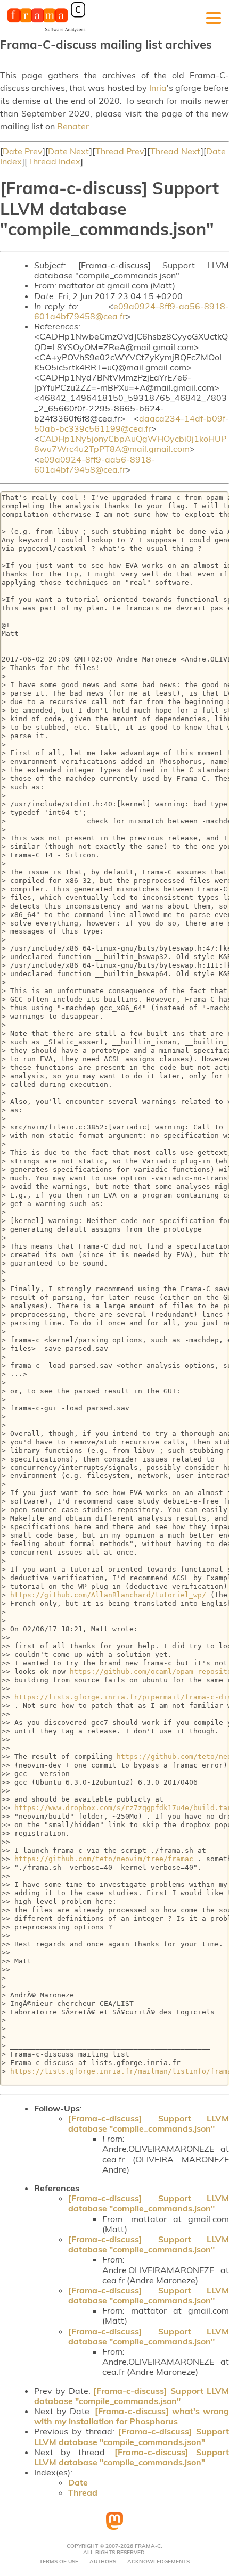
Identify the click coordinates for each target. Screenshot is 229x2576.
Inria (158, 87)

________

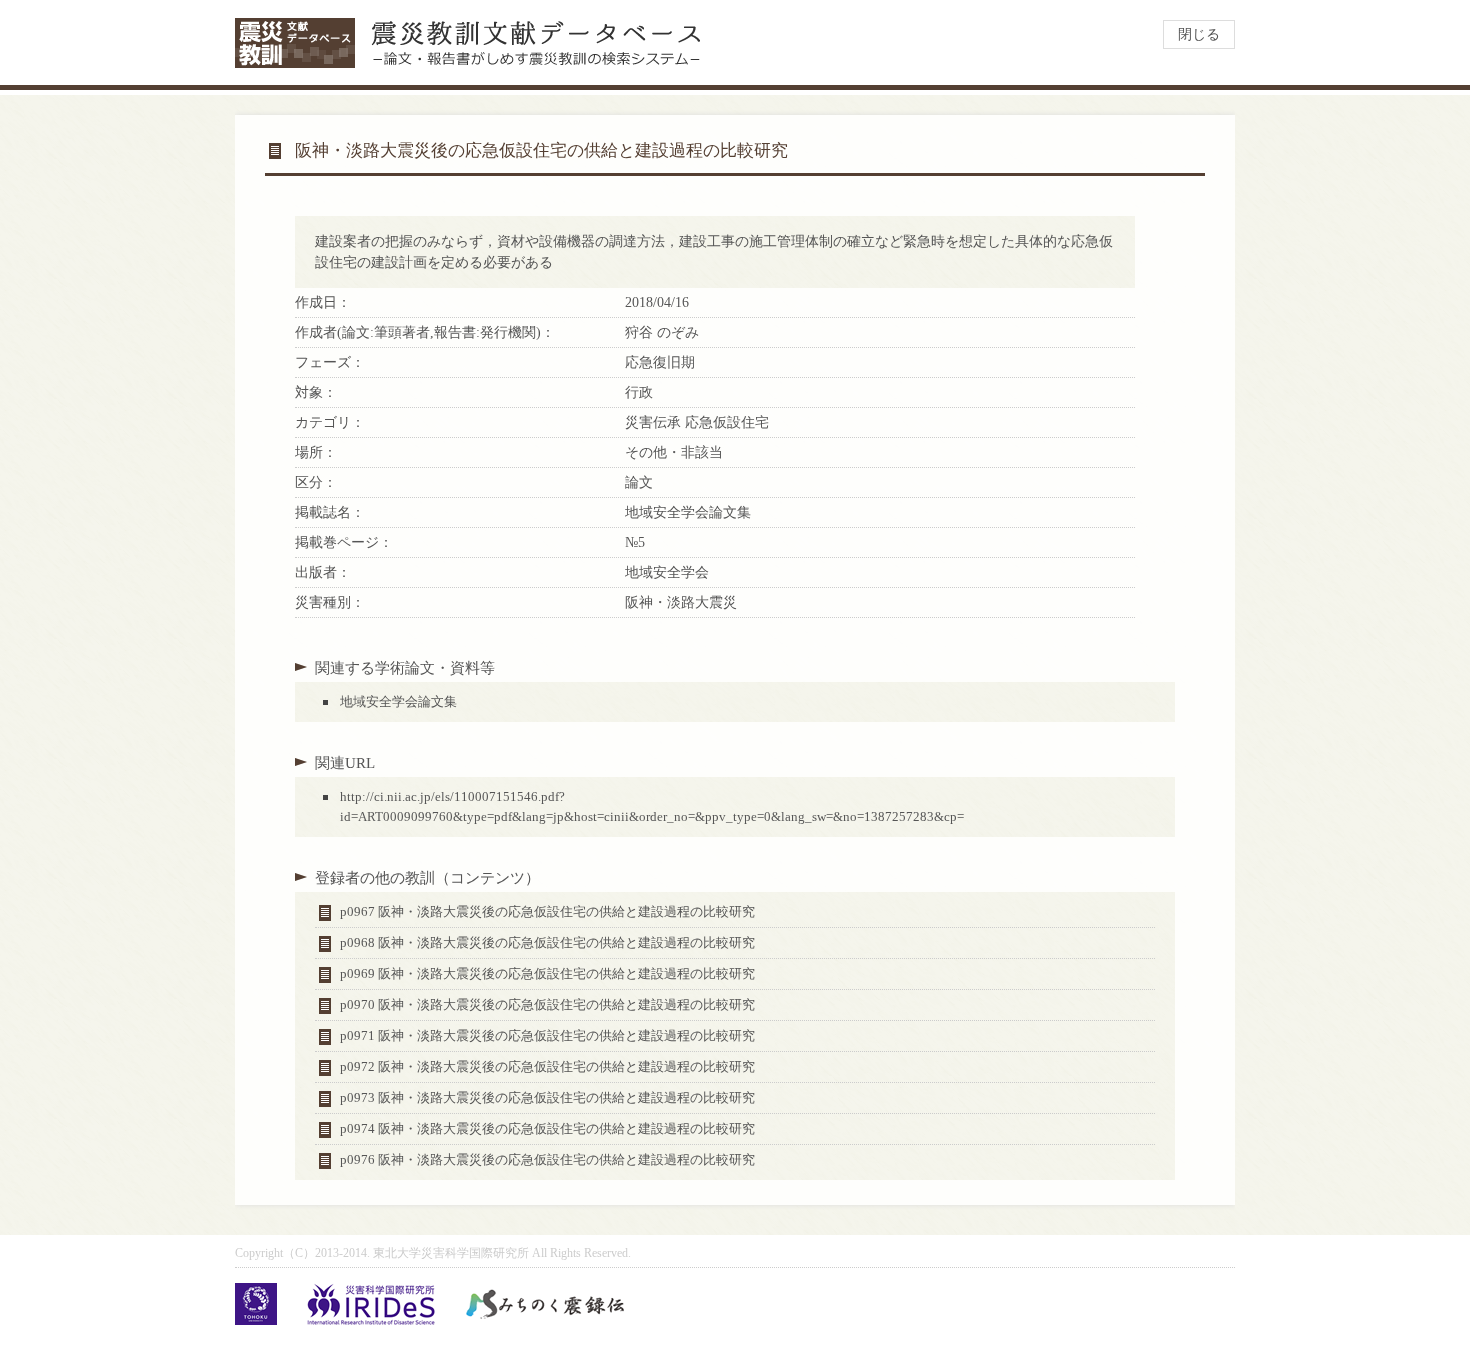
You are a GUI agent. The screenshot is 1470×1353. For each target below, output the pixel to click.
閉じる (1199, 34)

________

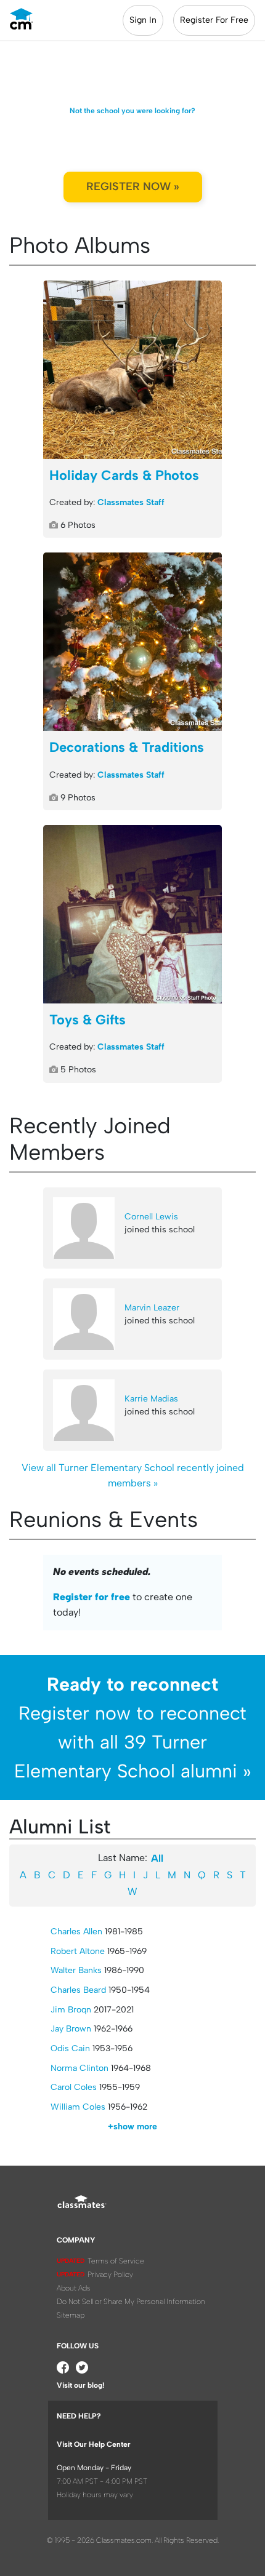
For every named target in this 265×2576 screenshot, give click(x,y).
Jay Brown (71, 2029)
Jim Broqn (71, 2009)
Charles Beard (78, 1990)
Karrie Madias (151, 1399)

________

→ **PROBLEM STATEMENT**: Please find every line in the listing that holds the string "click" and copy it.

→ **ANSWER BOX**:
Identify the click coordinates for each target. Screenshot is 229x2576.
You are a GUI agent. The screenshot is 1470×1353. For each target below, output the pixel to click.
For every named target in this 265×2576 screenshot, give click(x,y).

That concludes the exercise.